Et même si après plusieurs années à ignorer cette menace, les décideurs politiques américains lui ont enfin accordé un peu d'attention cette année, les échecs répétés de Washington depuis cinq ans ont offert aux djihadistes le temps et l'espace qu'il leur fallait pour modeler la dynamique de la guerre à leur image, et faire en sorte que les frappes américaines (comme les frappes russes) ne fassent que renforcer l'influence d'al-Qaïda. La triste vérité, c'est que la plupart des Syriens vivant dans les zones contrôlées par l'opposition considèrent aujourd'hui al-Qaïda comme plus fiable et plus compétent que les États-Unis quand il s'agit de protéger leur vie. Dès-lors, difficile de trouver un signe moins équivoque de défaite politique.

Quant à l'argument portant sur l'absence d'alternative politique au régime Assad, il cache mal de sombres desseins inavouables, précise à son tour L'ORIENT LE JOUR. Nul n'ignore, en effet, que la société syrienne compte une élite éclairée capable, si elle bénéficie de l'appui nécessaire, de prendre la relève.

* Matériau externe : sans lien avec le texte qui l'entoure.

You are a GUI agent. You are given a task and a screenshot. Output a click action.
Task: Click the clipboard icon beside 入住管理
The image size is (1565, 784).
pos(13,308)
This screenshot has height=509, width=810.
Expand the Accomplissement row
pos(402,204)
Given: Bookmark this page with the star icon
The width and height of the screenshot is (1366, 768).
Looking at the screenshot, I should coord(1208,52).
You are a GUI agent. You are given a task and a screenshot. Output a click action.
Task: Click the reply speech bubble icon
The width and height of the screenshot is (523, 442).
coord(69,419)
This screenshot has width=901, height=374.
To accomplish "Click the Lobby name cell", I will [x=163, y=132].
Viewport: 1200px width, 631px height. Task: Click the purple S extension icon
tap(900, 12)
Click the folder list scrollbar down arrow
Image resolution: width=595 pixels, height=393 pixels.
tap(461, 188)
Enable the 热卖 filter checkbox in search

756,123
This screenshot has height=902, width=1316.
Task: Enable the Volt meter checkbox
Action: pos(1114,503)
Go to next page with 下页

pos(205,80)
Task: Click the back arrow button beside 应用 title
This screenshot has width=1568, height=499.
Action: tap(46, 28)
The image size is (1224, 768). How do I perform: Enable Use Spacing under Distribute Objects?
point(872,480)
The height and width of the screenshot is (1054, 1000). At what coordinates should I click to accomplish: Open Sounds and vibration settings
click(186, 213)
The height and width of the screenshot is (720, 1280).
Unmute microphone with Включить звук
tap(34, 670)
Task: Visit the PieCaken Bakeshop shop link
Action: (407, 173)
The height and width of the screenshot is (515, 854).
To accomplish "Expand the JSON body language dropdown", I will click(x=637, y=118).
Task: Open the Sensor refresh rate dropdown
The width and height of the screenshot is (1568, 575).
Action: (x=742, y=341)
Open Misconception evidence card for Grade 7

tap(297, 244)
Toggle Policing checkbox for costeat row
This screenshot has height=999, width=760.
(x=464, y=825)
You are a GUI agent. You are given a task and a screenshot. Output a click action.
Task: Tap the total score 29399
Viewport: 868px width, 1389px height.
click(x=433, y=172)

En d'autres termes, par sa politique attentiste, le président Obama aurait laminé cette élite modérée et, du même coup, boosté par ricochet une dictature sanguinaire qui foule au pied les valeurs présentées par l'Occident comme un modèle de bonne gouvernance.

D'où ce commentaire signé du quotidien AL-ARABI AL-JADID : si les États-Unis et la Russie ne cherchent pas à mettre fin aujourd'hui à la guerre en Syrie, c'est qu'il y aa une bonne raison à cela. Quand on observe le déroulement de la révolution syrienne à ce jour, une conclusion s’impose, dit-il. On ne laisse pas l’opposition vaincre un régime militairement. Et la non-livraison d’armes (à l'opposition) découlerait de ce plan. De même que l’on empêche, dans le même temps, le régime d’infliger à l’opposition une défaite qui l’anéantisse définitivement. Tout ceci, écrit encore le journal, confirme qu’il existe un accord entre la Russie et les États-Unis, poursuivant l'objectif de transformer la Syrie en un État mou qui soit perpétuellement au bord de l’effondrement. De sorte que la Syrie joue aujourd'hui un rôle dissuasif, à l’attention de quiconque envisagerait de se soulever contre une dictature dans la région.

En attendant, conclue le magazine SLATE, nos écrans de télé sont là pour nous montrer les conséquences de cette stratégie indigne, jusqu'au jour où elles viendront nous frapper en bas de chez nous.